=== Data ===
▼

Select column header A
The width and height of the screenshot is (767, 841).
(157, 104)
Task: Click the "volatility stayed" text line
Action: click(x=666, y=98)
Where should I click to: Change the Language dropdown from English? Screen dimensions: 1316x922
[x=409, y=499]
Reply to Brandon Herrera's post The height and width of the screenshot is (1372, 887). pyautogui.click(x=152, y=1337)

▲
▼

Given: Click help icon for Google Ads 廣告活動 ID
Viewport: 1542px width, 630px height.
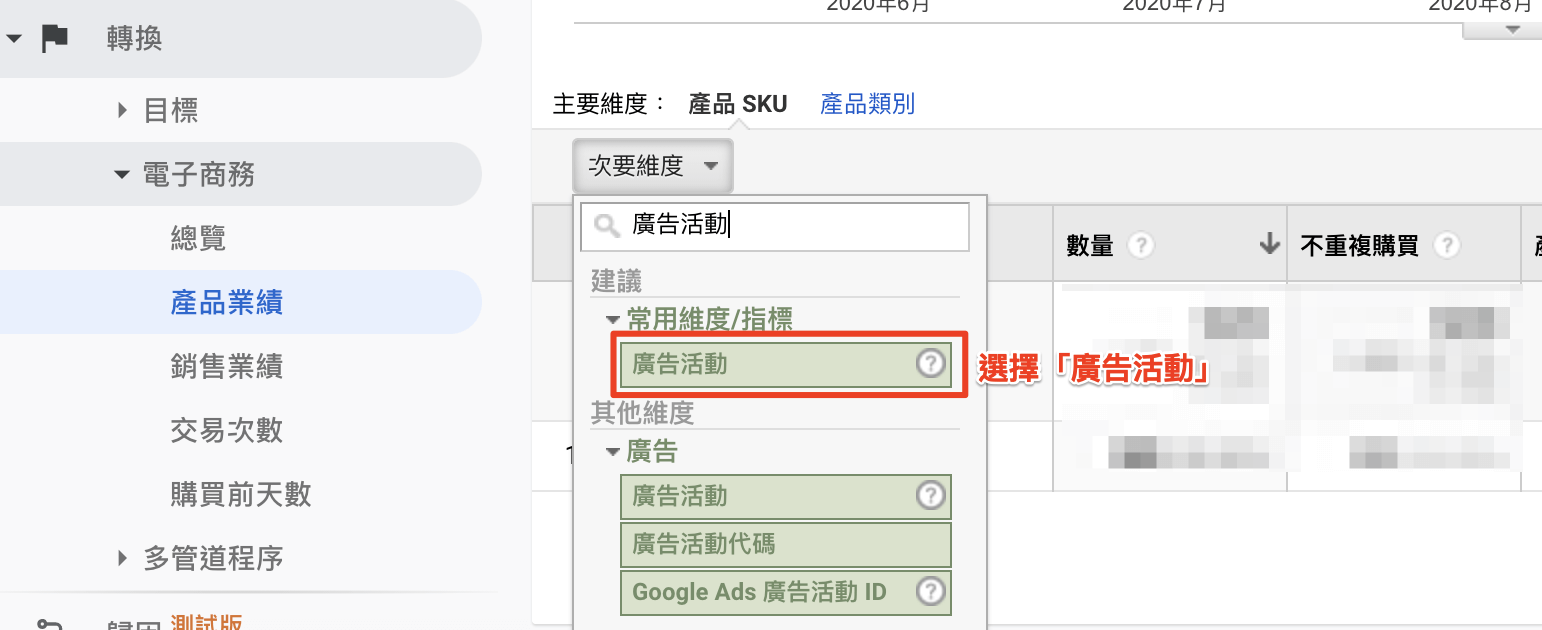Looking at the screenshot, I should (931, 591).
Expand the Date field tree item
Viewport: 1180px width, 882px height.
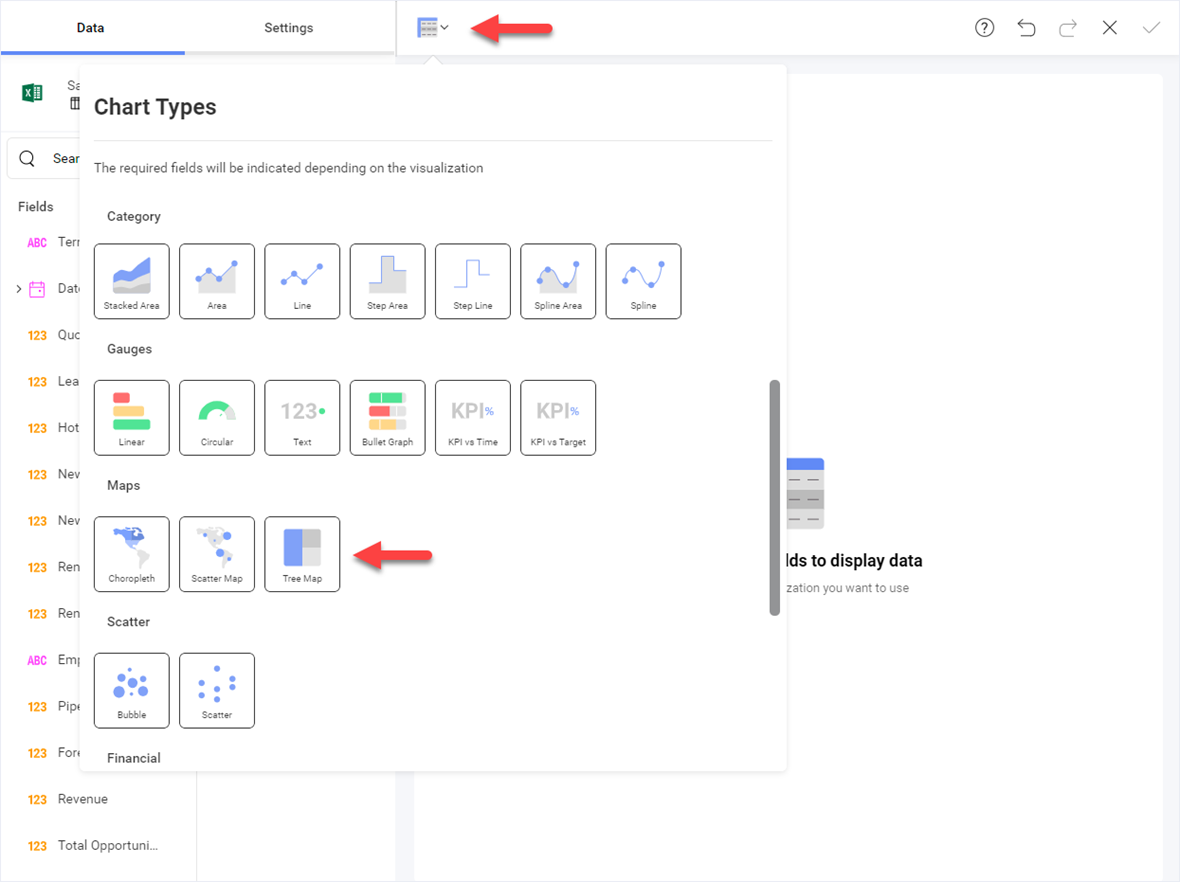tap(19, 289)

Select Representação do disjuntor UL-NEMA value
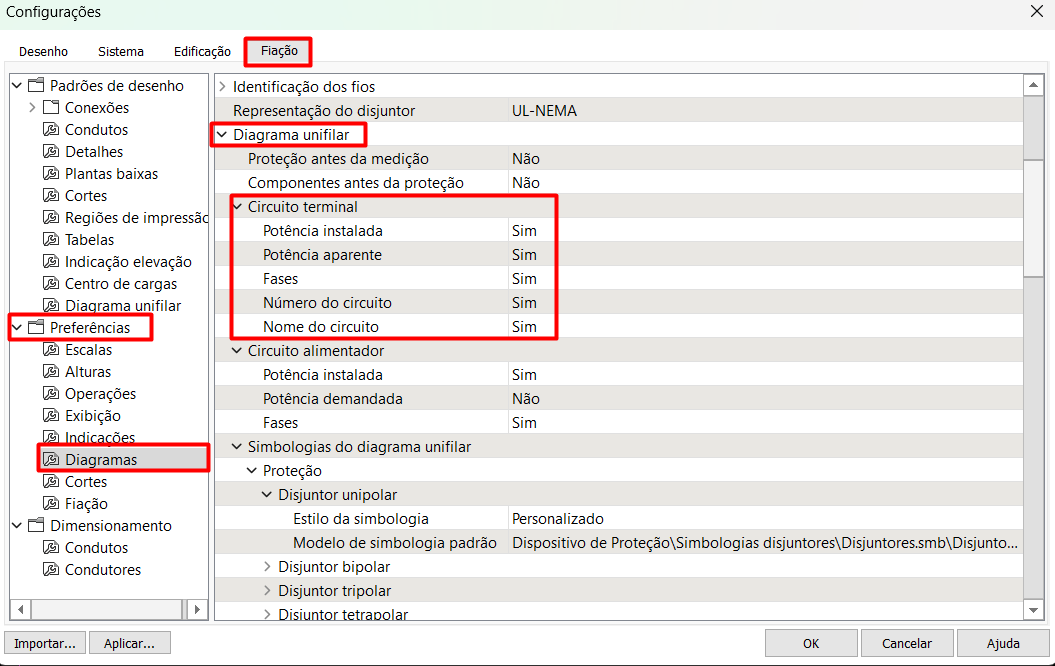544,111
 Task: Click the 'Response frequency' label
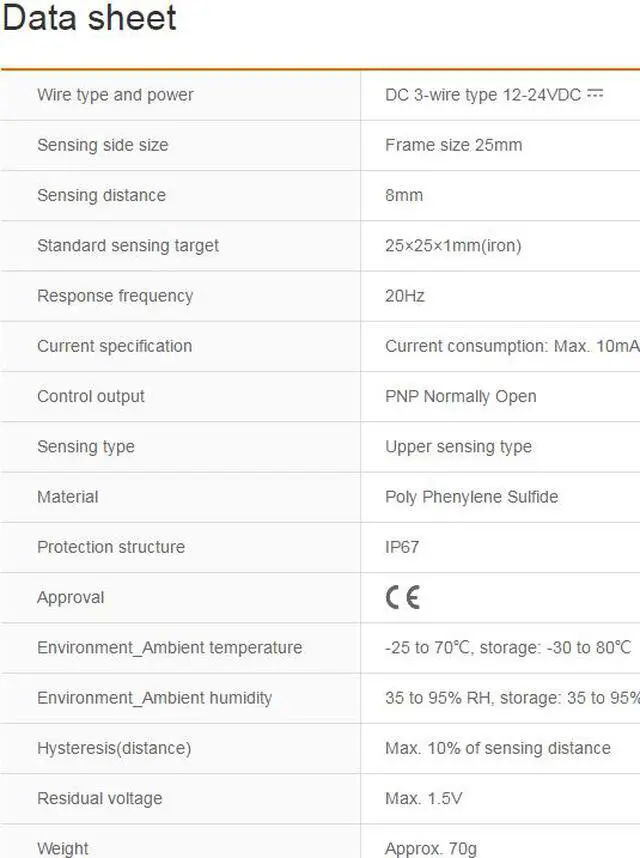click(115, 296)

▲
▼

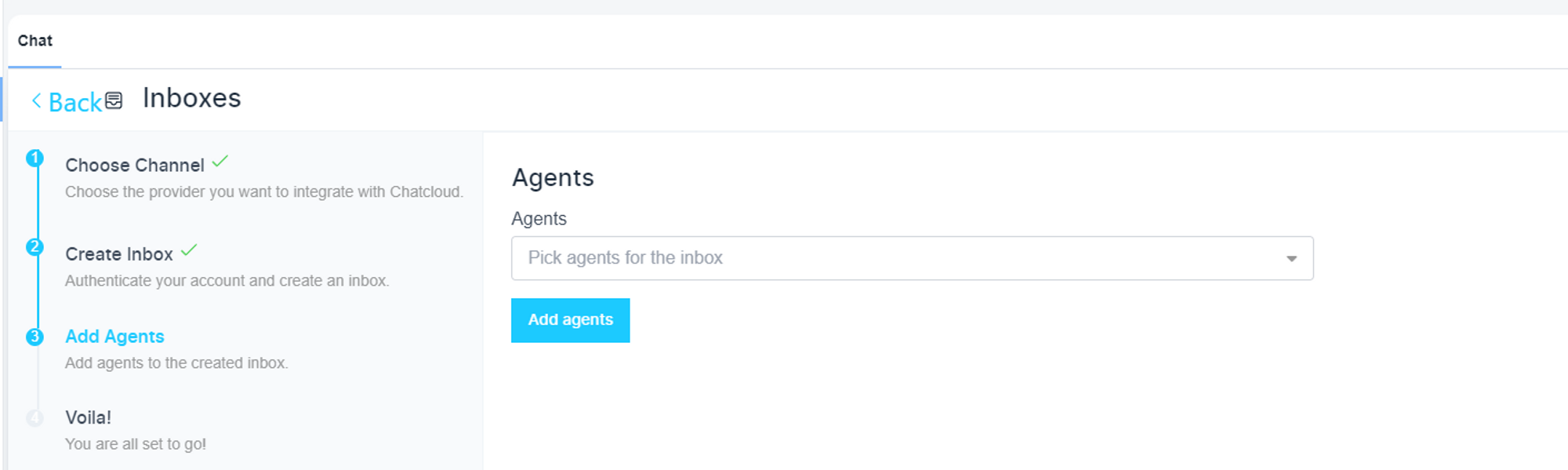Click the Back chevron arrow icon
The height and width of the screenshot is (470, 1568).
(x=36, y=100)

▲

=== The problem ===
Taking the lines above, repeat exactly those from the line that contains "Where should I" through the line that contains "Reply to Brandon", and both of those lines as well. Include nothing else.

=== Your response ===
Where should I click to: Change the Language dropdown from English? Screen dimensions: 1316x922
[x=409, y=499]
Reply to Brandon Herrera's post The height and width of the screenshot is (1372, 887). pyautogui.click(x=152, y=1337)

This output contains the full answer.